### WHAT TO WORK ON
**A.** Copy word for word the part of the essay on the Italian partisan war starting with "The Italian insurrection" and going on through "the same traps.".
**B.** Pick up the essay on the Italian partisan war after its final sentence and write what comes next.

### PAGE

---

The Italian insurrection of April 25, 1945, marked the highest point of the partisan war against Nazism and fascism, the peak of a revolution that was possible at that historical moment. However, 80 years later, it remains in collective memory as a mythologized, reductionist, and institutionalized version, stripped of all its most radical and subversive elements. April 25 has become a commemoration, a celebration of the liberal state which born out of the defeat of the popular insurrection. In a historical moment like ours, when authoritarianism—which never completely vanished—reshapes itself into more reactionary positions with the powerful resurgence of nationalism, revisiting and analyzing the events of the partisan war are crucial for avoiding superficial praises and falling into the same traps.
The following essay aims to provide a historical account of the events and the political lines that developed and confronted each other in the course of the Italian partisan war. Focusing on the communist movement at the expense of other currents, such as the anarchist one, is not intended to diminish those experiences, nor to say they were less important, but stems from the fact that communism and the Italian Communist Party (PCI) had hegemony over the popular and working masses during those years. The anarchist movement had suffered the harshest repression in fascist Italy, and many Italian anarchists had given their lives fighting for the Spanish Revolution of 1936. The vast majority of the partisans espoused communist and socialist ideals. The red flag and red star were the symbols of that war, and, on concrete and ideological levels, the Soviet Union and Stalin largely dictated the lines of the partisan war—often with disappointing consequences for those who took part in it.
Why was the Italian Liberation War—the largest armed popular uprising in the industrialized Western Europe—unable to go beyond a democratic-bourgeois republic that was established in 1945 in continuity between the fascist and liberal administrations? Why, despite the mass revolutionary impulse driven by great aspirations for social emancipation, did the armed people fail to complete their revolution? To fully understand the reasons, we must start from a decade prior to the insurrection, namely from the VII Congress of the Communist International in 1935 which marked the beginning of a new political phase with significant consequences for the Italian war of liberation.

---

### INFORMATION SUPPLIED
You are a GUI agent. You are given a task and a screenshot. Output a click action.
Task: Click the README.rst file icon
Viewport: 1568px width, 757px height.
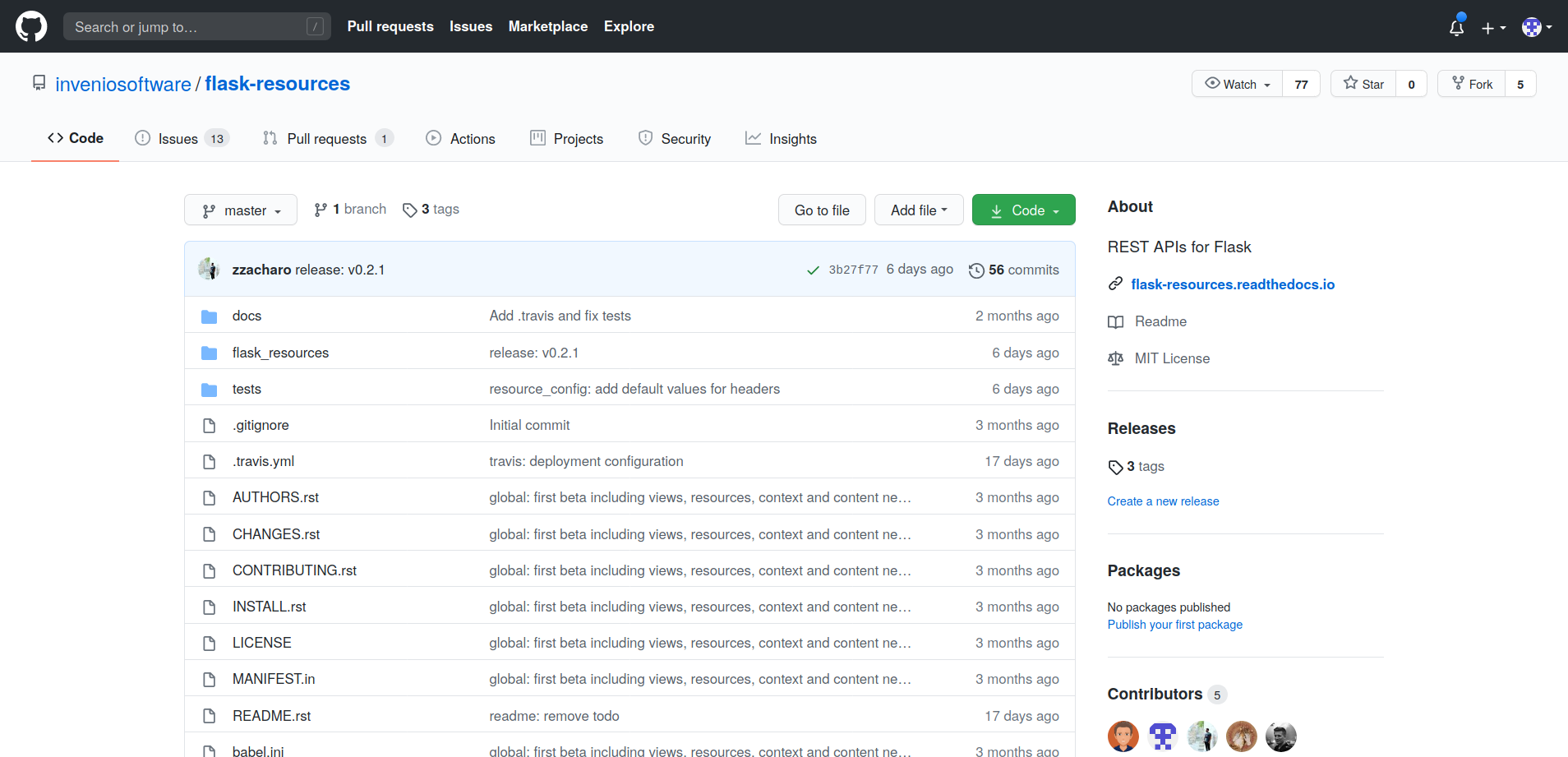[x=210, y=716]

---

### RESPONSES FOR EACH TASK
**A.**
The Italian insurrection of April 25, 1945, marked the highest point of the partisan war against Nazism and fascism, the peak of a revolution that was possible at that historical moment. However, 80 years later, it remains in collective memory as a mythologized, reductionist, and institutionalized version, stripped of all its most radical and subversive elements. April 25 has become a commemoration, a celebration of the liberal state which born out of the defeat of the popular insurrection. In a historical moment like ours, when authoritarianism—which never completely vanished—reshapes itself into more reactionary positions with the powerful resurgence of nationalism, revisiting and analyzing the events of the partisan war are crucial for avoiding superficial praises and falling into the same traps.

**B.**
1935-1941: Before the Partisan War: The PCI between the VII Congress and The Spanish Civil War
After the Russian Revolution in 1917 and the the Bolshevik Party’s coup d’état to establish its dictatorship, and after the betrayal by the social democratic Second International in support of imperialist wars, various communist parties emerged in Western Europe in the wake of the World War I, subjected to the newborn, Moscow-led Communist International. Also in Italy, the PCI formed in 1921 and aligned itself with the Soviet Union.
The capitalist crisis of 1929, instead of leading to the opening of a new revolutionary phase, strengthened the reactionary forces of fascism and Nazism. The official stance of communist parties was to place democracy, social democracy, and fascism on the same level and fight against all of them, focusing especially on the social democrats whom they labeled as “social fascists.” This resulted in catastrophic outcomes of which the limited effectiveness of the Kommunistische Partei Deutschlands (KPD) in countering the rise of Nazism is emblematic.
However, with its VII Congress in 1935, the International made a u-turn in its approach to fascism: the new strategy was to create a united front of the working class, reaching out to social democratic parties, and to form popular fronts on the parliamentary level, opening up even for anti-fascist bourgeois parties. They proposed an alliance with the bourgeoisie with the confidence that the Communist Party of the Soviet Union would eventually become the dominant force within these coalitions and establish socialism through them. From this new “popular front” line, minimalist demands emerged, marking a shift from revolutionary sectarianism to integralist positions as the communists tried to rally diverse anti-fascist elements under lowest common denominators. The issue of war, which was starting to be felt around Europe, was reduced to the defensive role of the USSR led by Stalin.
In Italy, the PCI—a clandestine party at the time—interpreted the new indications of the International by developing a political line of democratizing fascism, re-proposing the “revolutionary fascism” of 1919, and seeking the support of the fascists disillusioned by the regime. This line was expounded in the Lo Stato Operaio (PCI’s monthly magazine printed in exile in Paris) editorial “The Reconciliation of the Italian People,” published on June 6, 1936.

However, the war in Spain that broke out in July 1936 marked a new turning point in international politics, also for the communists. Initially, the PCI did not intervene in the conflict, being too focused on its policy of reconciliation with fascism. This stance was criticized by Moscow which imposed a strategic change once again. The policy of reconciliation was abandoned, a new line of fighting fascism was established, and the Italian party was criticized for not having grasped the significance of the Spanish Civil War. Among those who now departed to Spain were Palmiro Togliatti, the exiled leader of the PCI, a prominent member of the International, and a staunch loyalist of Stalin.
Volunteering in Spain brought a new cadre of Italian militants to the communist ranks, at the same time increasing the willingness to combat fascism militarily. Inspired by Republican Spain, the PCI and the Italian Socialist Party (PSI) signed the first pact of action in 1937 to establish a democratic republic.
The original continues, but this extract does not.